This week was an exciting one for the AI community, as Apple joined Google, OpenAI, Anthropic, Meta and others in the long-running competition to find an icon that even remotely suggests AI to users. And like everyone else, Apple has punted.
Apple Intelligence is represented by a circular shape made up of seven loops. Or is it a circle with a lopsided infinity symbol inside? No, that’s New Siri, powered by Apple Intelligence. Or is New Siri when your phone glows around the edges? Yes.
The thing is, no one knows what AI looks like, or even what it is supposed to look like. It does everything but looks like nothing. Yet it needs to be represented in user interfaces so people know they’re interacting with a machine learning model and not just plain old searching, submitting, or whatever else.
Although approaches differ to branding this purportedly all-seeing, all-knowing, all-doing intelligence, they have coalesced around the idea that the avatar of AI should be non-threatening, abstract, but relatively simple and non-anthropomorphic. (They seem to have rejected my suggestion that these models always speak in rhyme.)
Early AI icons were sometimes little robots, wizard hats or magic wands: novelties. But the implication of the first is one of inhumanity, rigidity and limitation — robots don’t know things, they aren’t personal to you, they perform predefined, automated tasks. And magic wands and the like suggest irrational invention, the inexplicable, the mysterious — perhaps fine for an image generator or creative sounding board, but not for the kind of factual, reliable answers these companies want you to believe AI provides.

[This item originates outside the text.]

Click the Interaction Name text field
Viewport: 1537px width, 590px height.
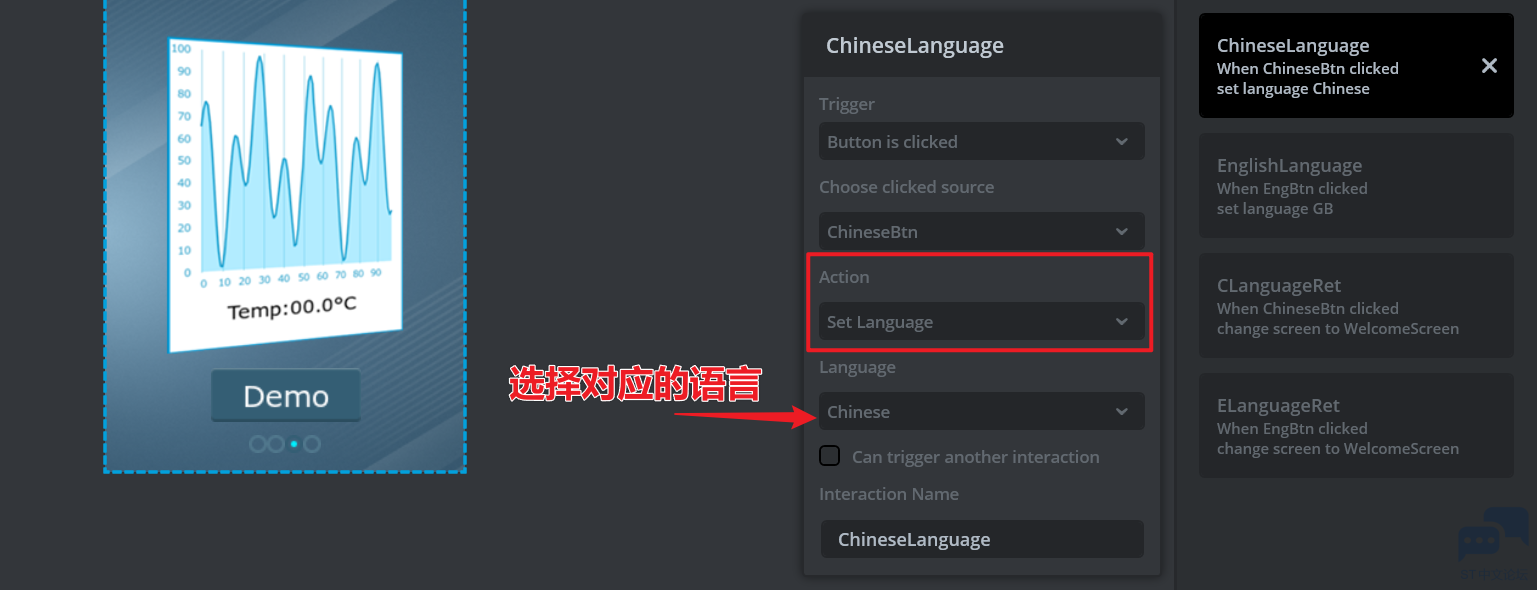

Corporate logo design is generally a strange concoction of strong vision, commercial necessity and compromise-by-committee. And you can see these influences at work in the logos pictured here.
The strongest vision goes, for better or worse, to OpenAI’s black dot. A cold, featureless hole that you throw your query into, it’s a bit like a wishing well or Echo’s cave.

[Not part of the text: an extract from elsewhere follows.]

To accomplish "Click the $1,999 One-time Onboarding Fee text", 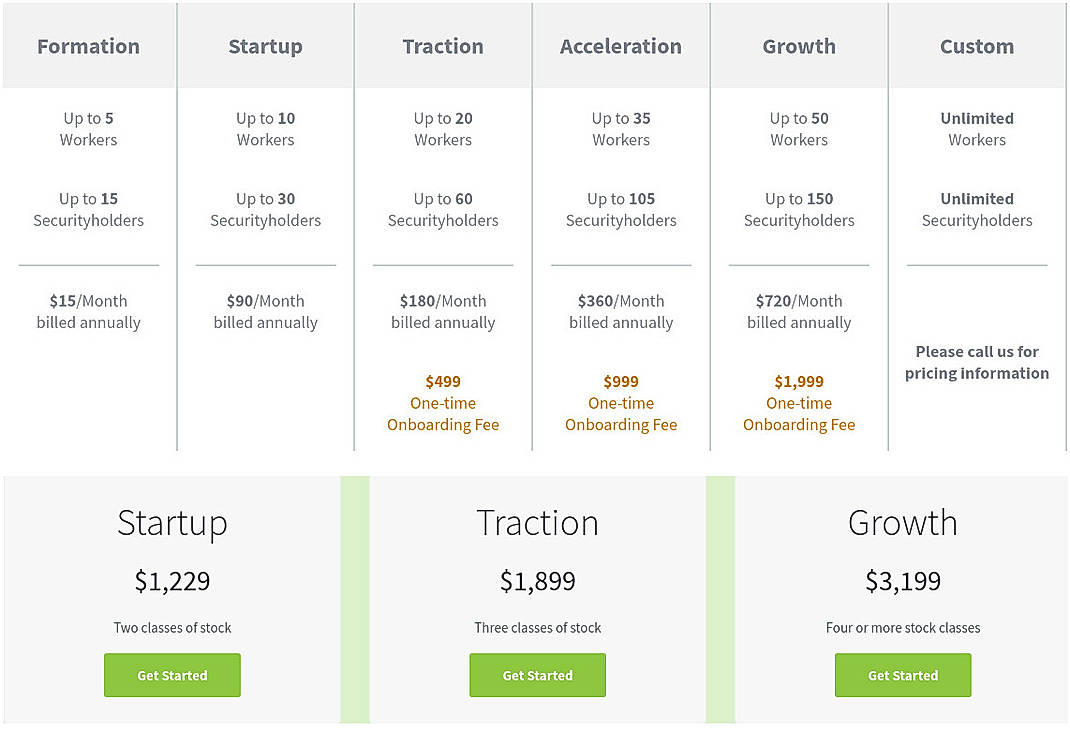I will (798, 402).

Biggest committee energy goes, unsurprisingly, to Microsoft, whose Copilot logo is effectively indescribable.
But notice how four of the six (five of seven if you count Apple twice, and why shouldn’t we) use pleasant candy colors: colors that mean nothing but are cheery and approachable, leaning toward the feminine (as such things are considered in design language) or even the childlike. Soft gradients into pink, purple and turquoise; pastels, not hard colors; four are soft, never-ending shapes; Perplexity and Google have sharp edges, but the former suggests an endless book while the latter is a happy, symmetrical star with welcoming concavities. Some also animate in use, creating the impression of life and responsivity (and draw the eye, so you can’t ignore it — looking at you, Meta).
Overall, the impression intended is one of friendliness, openness and undefined potential — as opposed to aspects like, for example, expertise, efficiency, decisiveness or creativity.
Think I’m overanalyzing? How many pages do you think the design treatment documents ran for each of these logos — over or under 20 pages? My money would be on the former. Companies obsess over these things. (Yet somehow miss a hate symbol dead center, or create an inexplicably sexual vibe.)
Email logos often figure as an envelope because they are (obviously) electronic mail, both conceptually and practically. A more general “send” icon for messages is pointed, sometimes divided, like a paper plane, indicating a document in motion. Settings use a gear or wrench, suggesting tinkering with an engine or machine. These concepts apply across languages and (to some extent) generations.
Not every icon can allude so clearly to its corresponding function. How does one indicate “download,” for instance, when the word differs between cultures? In France, one telécharges, which makes sense but isn’t really “download.” Yet we have arrived at a downward-pointing arrow, sometimes touching down on a surface. Load down. Same with cloud computing — we adopted the cloud despite it being, essentially, a marketing term for “a big datacenter somewhere.” But what was the alternative, a tiny datacenter button?
AI is still new to consumers who are being asked to use it in place of “other things,” a highly general category that purveyors of AI products are loath to define, since to do so would imply that there are some things AI can do and some it can’t. They are not ready to admit this: The whole fiction depends on AI being able to do anything in theory, it being but a matter of engineering and compute to achieve it.
In other words, to paraphrase Steinbeck: Every AI considers itself as a temporarily embarrassed AGI. (Or I should say, is considered by its marketing department, since AI itself, as pattern generator, considers nothing.)
Apple, for its part, has taken the shotgun approach: You ask Siri to query Apple Intelligence (two different logos), which occurs within your Private Cloud Compute (unrelated to iCloud), or perhaps even forward your request to ChatGPT (no logo permitted), and your best clue that an AI is listening to what you’re saying is … swirling colors, somewhere or everywhere on the screen.
Until AI is itself a bit better defined, we can expect icons and logos representing it to continue to be vague, unthreatening, abstract shapes. A colorful, ever-shifting blob wouldn’t take your job, would it?